Down to the last line, restate the records below word for word, dropping every image.

--------------------------------------------------

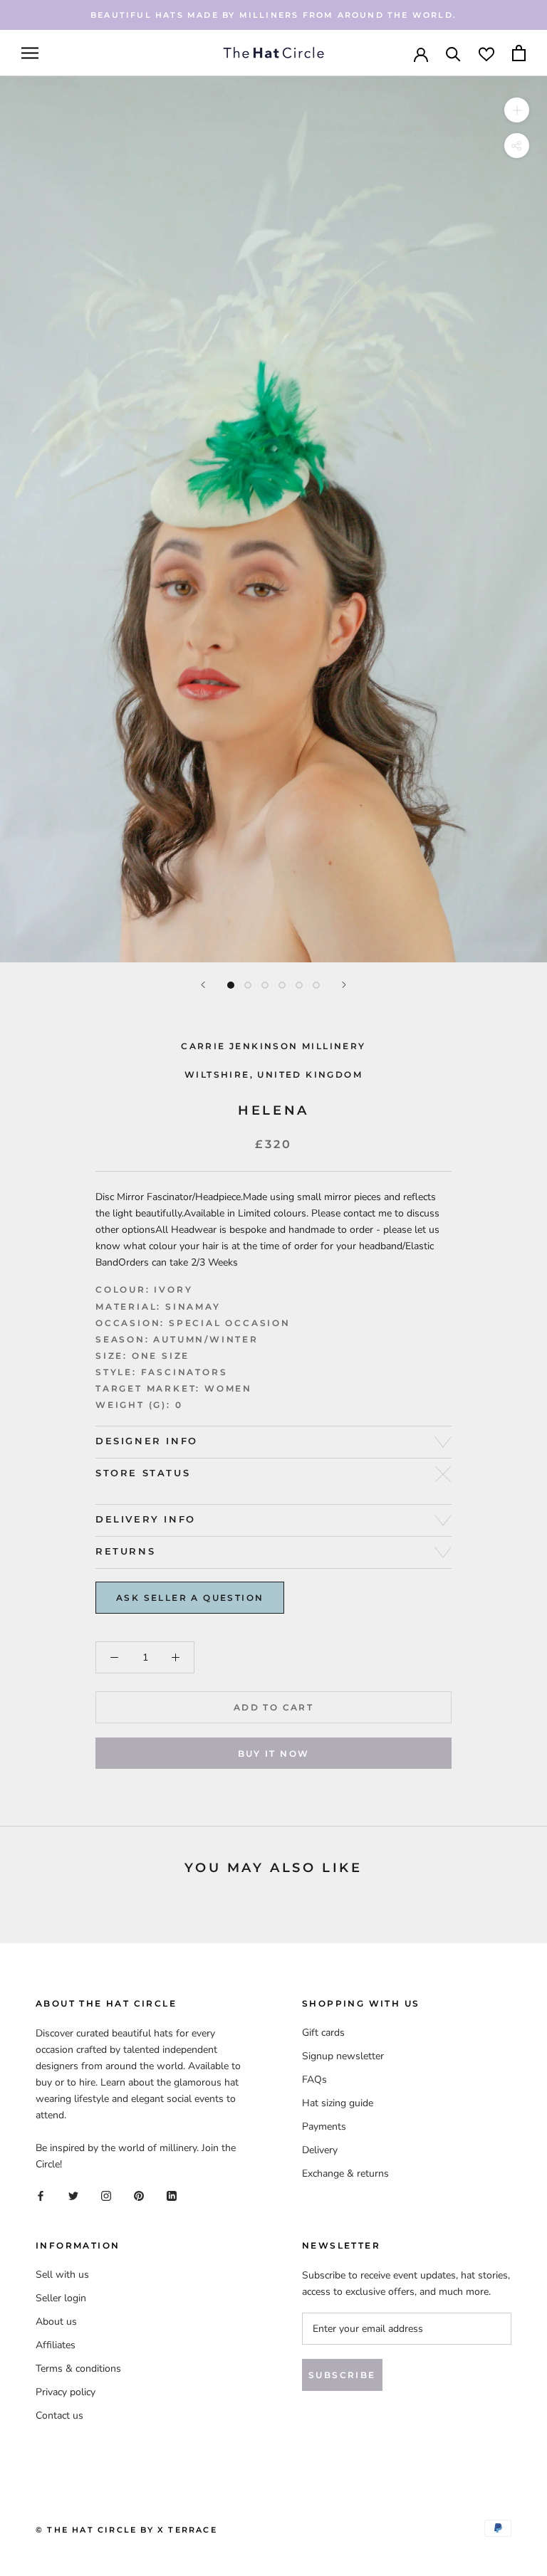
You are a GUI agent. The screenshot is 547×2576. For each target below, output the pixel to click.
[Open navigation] (29, 53)
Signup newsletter (343, 2056)
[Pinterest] (139, 2195)
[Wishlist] (486, 53)
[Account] (421, 53)
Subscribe (342, 2375)
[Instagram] (106, 2195)
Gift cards (323, 2032)
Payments (324, 2126)
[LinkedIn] (172, 2195)
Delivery (320, 2150)
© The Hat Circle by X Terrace (126, 2530)
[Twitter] (73, 2195)
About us (56, 2321)
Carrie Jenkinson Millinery (273, 1046)
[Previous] (203, 985)
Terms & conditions (78, 2368)
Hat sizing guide (337, 2103)
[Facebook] (41, 2195)
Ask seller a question (190, 1597)
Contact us (59, 2415)
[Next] (344, 985)
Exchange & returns (345, 2173)
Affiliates (55, 2345)
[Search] (453, 53)
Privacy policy (65, 2392)
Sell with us (62, 2274)
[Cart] (519, 53)
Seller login (61, 2298)
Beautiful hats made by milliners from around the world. (273, 15)
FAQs (314, 2079)
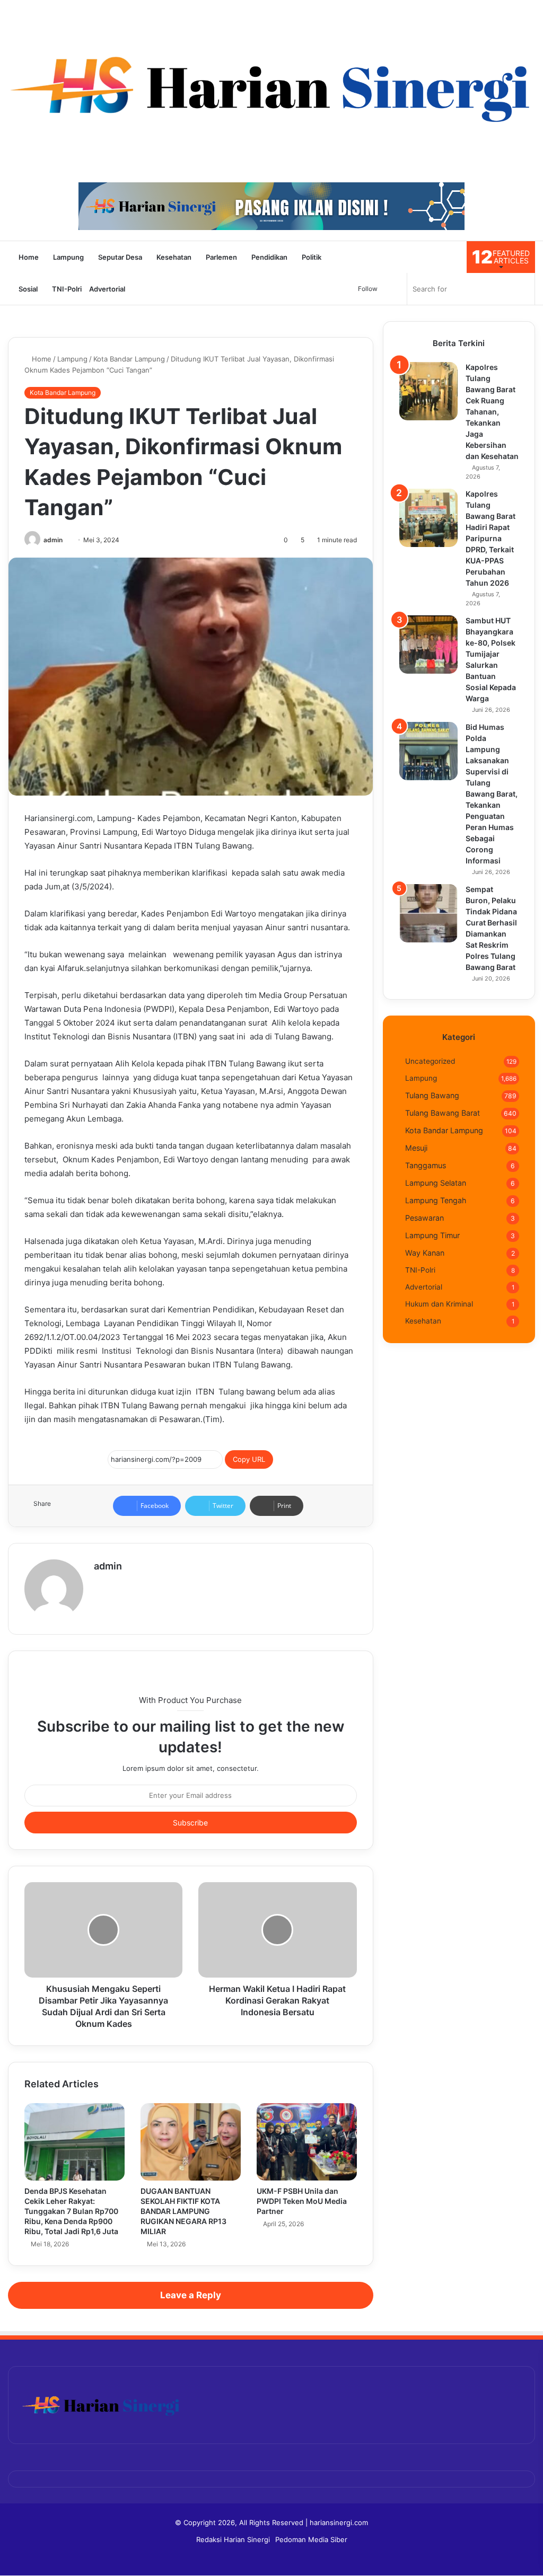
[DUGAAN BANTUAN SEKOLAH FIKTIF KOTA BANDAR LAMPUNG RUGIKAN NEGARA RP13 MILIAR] (191, 2141)
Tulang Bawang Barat (442, 1112)
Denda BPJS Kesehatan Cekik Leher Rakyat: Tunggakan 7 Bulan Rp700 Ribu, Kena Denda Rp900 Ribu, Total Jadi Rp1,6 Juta (71, 2211)
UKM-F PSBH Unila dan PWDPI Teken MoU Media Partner (302, 2201)
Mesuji (416, 1147)
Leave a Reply (190, 2295)
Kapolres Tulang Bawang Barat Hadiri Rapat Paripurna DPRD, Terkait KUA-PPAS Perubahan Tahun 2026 (490, 538)
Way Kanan (424, 1252)
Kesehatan (173, 257)
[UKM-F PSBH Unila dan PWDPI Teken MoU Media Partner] (307, 2141)
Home (28, 257)
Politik (310, 257)
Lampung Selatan (435, 1182)
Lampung (67, 257)
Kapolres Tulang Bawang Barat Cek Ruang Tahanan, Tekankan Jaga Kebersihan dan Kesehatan (492, 412)
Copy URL (249, 1459)
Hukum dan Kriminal (439, 1304)
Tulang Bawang (432, 1095)
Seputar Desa (119, 257)
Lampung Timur (432, 1235)
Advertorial (107, 289)
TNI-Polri (66, 289)
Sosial (27, 289)
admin (53, 540)
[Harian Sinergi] (271, 86)
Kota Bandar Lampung (129, 359)
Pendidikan (268, 257)
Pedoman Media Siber (311, 2539)
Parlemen (220, 257)
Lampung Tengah (435, 1200)
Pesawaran (424, 1217)
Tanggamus (425, 1165)
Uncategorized (430, 1061)
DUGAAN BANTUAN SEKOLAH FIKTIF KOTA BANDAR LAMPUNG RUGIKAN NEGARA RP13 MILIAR (183, 2211)
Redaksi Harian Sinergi (233, 2539)
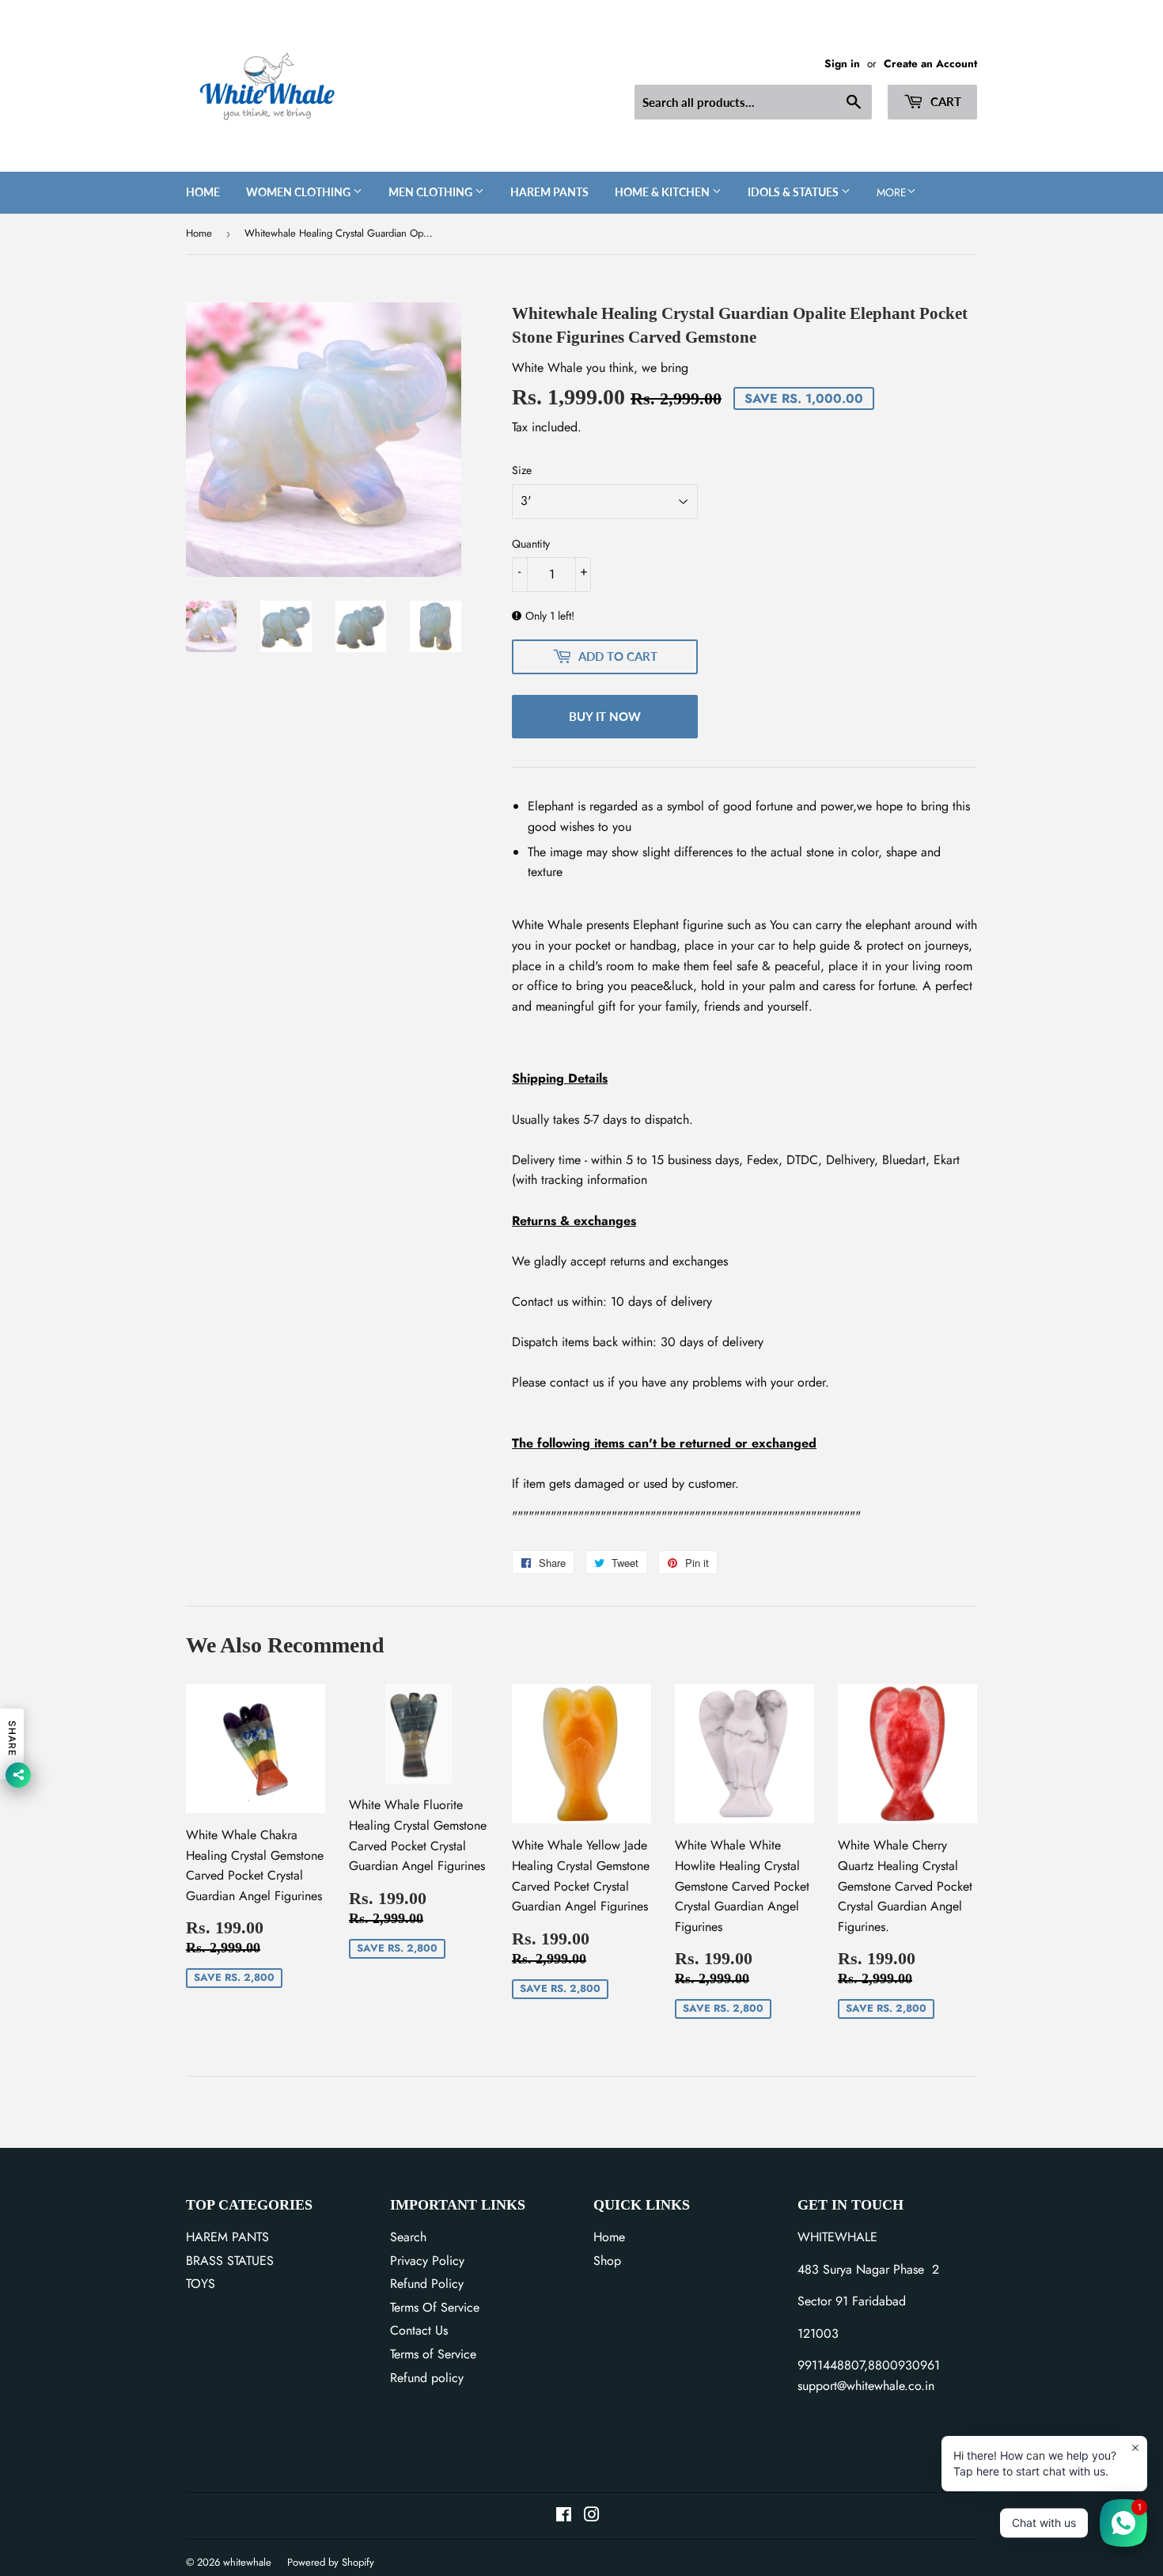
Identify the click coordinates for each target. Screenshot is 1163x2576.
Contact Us (419, 2330)
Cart (944, 101)
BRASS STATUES (230, 2261)
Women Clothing (299, 192)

--------------------------------------------------

REPLY:
You are a GUI agent. The screenshot is 547×2576. For each target below, output the pixel to click.
[Open navigation] (29, 53)
Signup newsletter (343, 2056)
[Pinterest] (139, 2195)
[Wishlist] (486, 53)
[Account] (421, 53)
Subscribe (342, 2375)
[Instagram] (106, 2195)
Gift cards (323, 2032)
Payments (324, 2126)
[LinkedIn] (172, 2195)
Delivery (320, 2150)
© The Hat Circle by X Terrace (126, 2530)
[Twitter] (73, 2195)
About us (56, 2321)
Carrie Jenkinson Millinery (273, 1046)
[Previous] (203, 985)
Terms & conditions (78, 2368)
Hat sizing guide (337, 2103)
[Facebook] (41, 2195)
Ask seller a question (190, 1597)
Contact us (59, 2415)
[Next] (344, 985)
Exchange & returns (345, 2173)
Affiliates (55, 2345)
[Search] (453, 53)
Privacy policy (65, 2392)
Sell with us (62, 2274)
[Cart] (519, 53)
Seller login (61, 2298)
Beautiful hats made by milliners from around the world. (273, 15)
FAQs (314, 2079)
[DUGAAN BANTUAN SEKOLAH FIKTIF KOTA BANDAR LAMPUNG RUGIKAN NEGARA RP13 MILIAR] (191, 2141)
Tulang Bawang Barat (442, 1112)
Denda BPJS Kesehatan Cekik Leher Rakyat: Tunggakan 7 Bulan Rp700 Ribu, Kena Denda Rp900 Ribu, Total Jadi Rp1,6 Juta (71, 2211)
UKM-F PSBH Unila dan PWDPI Teken MoU Media Partner (302, 2201)
Mesuji (416, 1147)
Leave a Reply (190, 2295)
Kapolres Tulang Bawang Barat Hadiri Rapat Paripurna DPRD, Terkait KUA-PPAS Perubahan Tahun 2026 (490, 538)
Way Kanan (424, 1252)
Kesehatan (173, 257)
[UKM-F PSBH Unila dan PWDPI Teken MoU Media Partner] (307, 2141)
Home (28, 257)
Politik (310, 257)
Lampung Selatan (435, 1182)
Lampung (67, 257)
Kapolres Tulang Bawang Barat Cek Ruang Tahanan, Tekankan Jaga Kebersihan dan Kesehatan (492, 412)
Copy URL (249, 1459)
Hukum dan Kriminal (439, 1304)
Tulang Bawang (432, 1095)
Seputar Desa (119, 257)
Lampung Timur (432, 1235)
Advertorial (107, 289)
TNI-Polri (66, 289)
Sosial (27, 289)
admin (53, 540)
[Harian Sinergi] (271, 86)
Kota Bandar Lampung (129, 359)
Pendidikan (268, 257)
Pedoman Media Siber (311, 2539)
Parlemen (220, 257)
Lampung Tengah (435, 1200)
Pesawaran (424, 1217)
Tanggamus (425, 1165)
Uncategorized (430, 1061)
DUGAAN BANTUAN SEKOLAH FIKTIF KOTA BANDAR LAMPUNG RUGIKAN NEGARA RP13 MILIAR (183, 2211)
Redaksi Harian Sinergi (233, 2539)
Identify the click coordinates for each target. Screenshot is 1163x2576.
Contact Us (419, 2330)
Cart (944, 101)
BRASS STATUES (230, 2261)
Women Clothing (299, 192)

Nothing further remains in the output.